Stated task: Reproduce all of the lines below word for word, leaving out the pictures.

Dataset entries:
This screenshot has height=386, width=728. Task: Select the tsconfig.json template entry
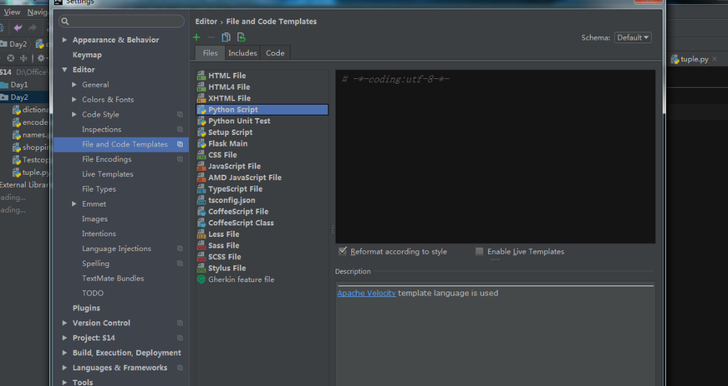232,200
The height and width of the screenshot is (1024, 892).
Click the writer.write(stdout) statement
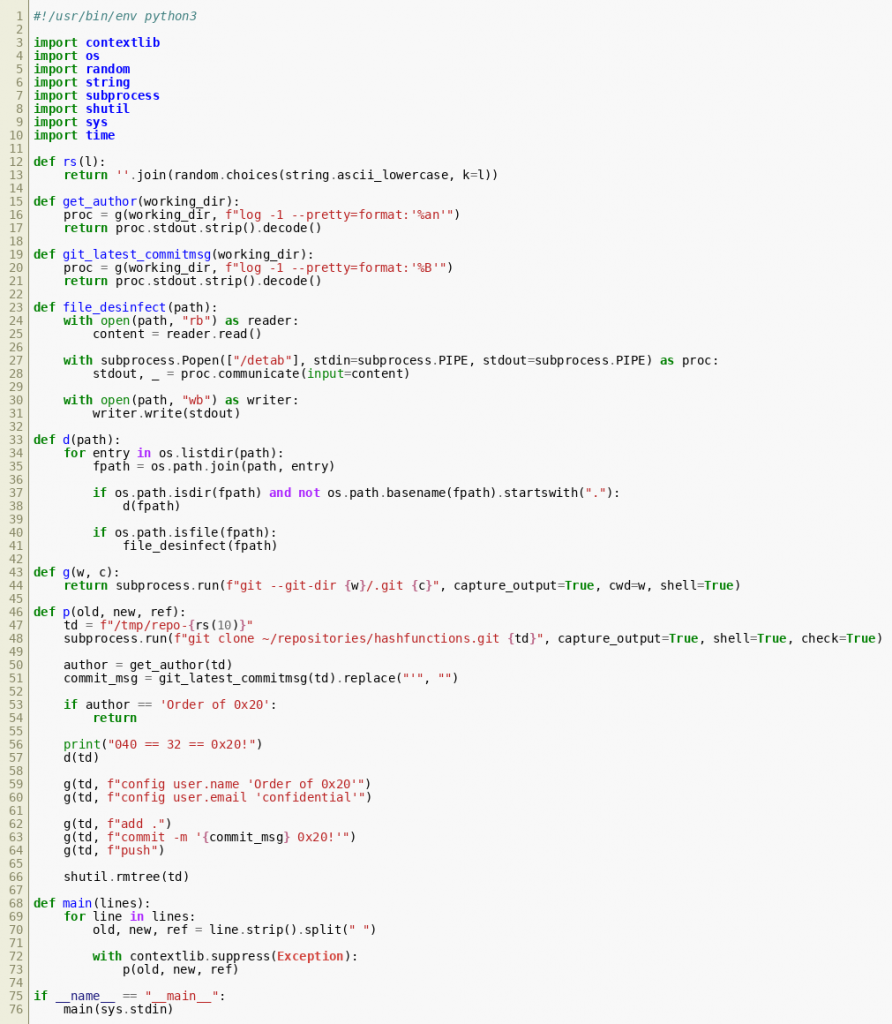click(152, 413)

Output below:
This screenshot has height=386, width=728. Task: Select the tsconfig.json template entry
232,200
The height and width of the screenshot is (1024, 892).
Click the writer.write(stdout) statement
click(152, 413)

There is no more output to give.